La jueza que nos unió -y no precisamente en santo matrimonio, ni falta que hacía- no puso objeciones ni nos preguntó qué habíamos votado en las últimas elecciones. Su señoría tenía la sonrisa descarada y peripuesta de Ana Rosa Quintana, y eso que nos casó a la hora del ángelus. Empezaba una nueva vida. Pura ilusión.

Las vacaciones se salvaron a pesar de un tifón sobre las playas de México lindo, en las que el joven que nos ponía los cócteles se nos parecía al subcomandante Marcos. Mientras imaginábamos la cara del subcomandante por las noticias, supimos que Obama -refregándonos su Nobel de la Paz- había venido a Rota esperando que le invitaran a una tapa de arranque roteño en el comedor de la Base Naval. Pero no pudo ser. El avión salió demasiado pronto para casa. Ningún sitio mejor que la propia, aunque sea blanca y prestada.
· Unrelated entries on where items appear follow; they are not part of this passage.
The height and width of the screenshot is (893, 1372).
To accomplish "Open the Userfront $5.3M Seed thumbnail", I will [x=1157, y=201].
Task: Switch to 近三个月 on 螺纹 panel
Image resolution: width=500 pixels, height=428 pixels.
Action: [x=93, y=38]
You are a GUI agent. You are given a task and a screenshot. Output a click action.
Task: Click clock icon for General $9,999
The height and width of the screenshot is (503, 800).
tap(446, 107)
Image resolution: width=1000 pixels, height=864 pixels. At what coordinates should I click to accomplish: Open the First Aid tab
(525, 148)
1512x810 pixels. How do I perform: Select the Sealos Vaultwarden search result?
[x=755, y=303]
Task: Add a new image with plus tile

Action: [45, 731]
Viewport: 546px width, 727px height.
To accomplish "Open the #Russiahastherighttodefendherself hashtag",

A la vuelta, en las radios nacionales hablaban de pollos a la salmonela y carajos envasados al vacío. Esto último siempre es una garantía, aunque no sabemos para qué. Fuera, el mar estaba en calma y daba gusto –otra vez el pecado-. Solventamos el tema con baños de arenas como los elefantes; que en el salón se correspondían con dos ejemplares de cerámica con la trompa en su sitio para desearnos vigor y felicidad.

A los pocos días unas ligeras molestias en la tripa rompieron la tranquilidad y los ejercicios sexuales de rigor. Problemas de continencias en las válvulas de escape, retorcijones a destiempo y un poquito de vómito. “¿No estarás embarazado?”, preguntó mi suegra. Tuve que jurar que no.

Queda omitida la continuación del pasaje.